Retype the data below in full, keeping every character as it is.

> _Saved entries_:
BEGIN

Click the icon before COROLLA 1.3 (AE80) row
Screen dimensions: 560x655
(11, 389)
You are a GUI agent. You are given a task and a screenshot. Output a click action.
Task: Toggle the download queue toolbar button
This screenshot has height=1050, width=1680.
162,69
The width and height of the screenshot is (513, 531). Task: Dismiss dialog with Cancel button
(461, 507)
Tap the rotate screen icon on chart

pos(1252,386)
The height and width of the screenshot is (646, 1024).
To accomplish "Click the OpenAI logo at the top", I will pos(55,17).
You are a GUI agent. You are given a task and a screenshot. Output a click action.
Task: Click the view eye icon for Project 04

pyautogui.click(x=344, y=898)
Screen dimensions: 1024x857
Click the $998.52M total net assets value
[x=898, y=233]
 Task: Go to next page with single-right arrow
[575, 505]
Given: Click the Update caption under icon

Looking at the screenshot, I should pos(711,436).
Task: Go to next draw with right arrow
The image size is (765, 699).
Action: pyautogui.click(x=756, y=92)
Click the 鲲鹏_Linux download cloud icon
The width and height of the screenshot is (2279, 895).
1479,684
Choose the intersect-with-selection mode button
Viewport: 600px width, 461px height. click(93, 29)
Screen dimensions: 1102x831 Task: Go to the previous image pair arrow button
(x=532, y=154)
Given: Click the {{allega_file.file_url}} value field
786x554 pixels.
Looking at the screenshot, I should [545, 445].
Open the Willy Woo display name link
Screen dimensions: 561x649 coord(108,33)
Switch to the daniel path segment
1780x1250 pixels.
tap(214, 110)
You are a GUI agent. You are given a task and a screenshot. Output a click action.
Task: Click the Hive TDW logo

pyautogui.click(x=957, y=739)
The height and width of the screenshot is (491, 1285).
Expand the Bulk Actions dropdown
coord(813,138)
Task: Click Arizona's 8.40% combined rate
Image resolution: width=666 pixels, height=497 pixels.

END

> _Exercise response_:
Click the icon before COROLLA 1.3 (AE80) row
Screen dimensions: 560x655
(11, 389)
You are a GUI agent. You are given a task and a screenshot. Output a click action.
Task: Toggle the download queue toolbar button
This screenshot has height=1050, width=1680.
162,69
The width and height of the screenshot is (513, 531). Task: Dismiss dialog with Cancel button
(461, 507)
Tap the rotate screen icon on chart

pos(1252,386)
The height and width of the screenshot is (646, 1024).
To accomplish "Click the OpenAI logo at the top", I will pos(55,17).
You are a GUI agent. You are given a task and a screenshot. Output a click action.
Task: Click the view eye icon for Project 04

pyautogui.click(x=344, y=898)
Screen dimensions: 1024x857
Click the $998.52M total net assets value
[x=898, y=233]
 Task: Go to next page with single-right arrow
[575, 505]
Given: Click the Update caption under icon

Looking at the screenshot, I should pos(711,436).
Task: Go to next draw with right arrow
The image size is (765, 699).
Action: pyautogui.click(x=756, y=92)
Click the 鲲鹏_Linux download cloud icon
The width and height of the screenshot is (2279, 895).
1479,684
Choose the intersect-with-selection mode button
Viewport: 600px width, 461px height. click(93, 29)
Screen dimensions: 1102x831 Task: Go to the previous image pair arrow button
(x=532, y=154)
Given: Click the {{allega_file.file_url}} value field
786x554 pixels.
Looking at the screenshot, I should [545, 445].
Open the Willy Woo display name link
Screen dimensions: 561x649 coord(108,33)
Switch to the daniel path segment
1780x1250 pixels.
tap(214, 110)
You are a GUI agent. You are given a task and a screenshot. Output a click action.
Task: Click the Hive TDW logo

pyautogui.click(x=957, y=739)
The height and width of the screenshot is (491, 1285).
Expand the Bulk Actions dropdown
coord(813,138)
Task: Click Arizona's 8.40% combined rate
Image resolution: width=666 pixels, height=497 pixels.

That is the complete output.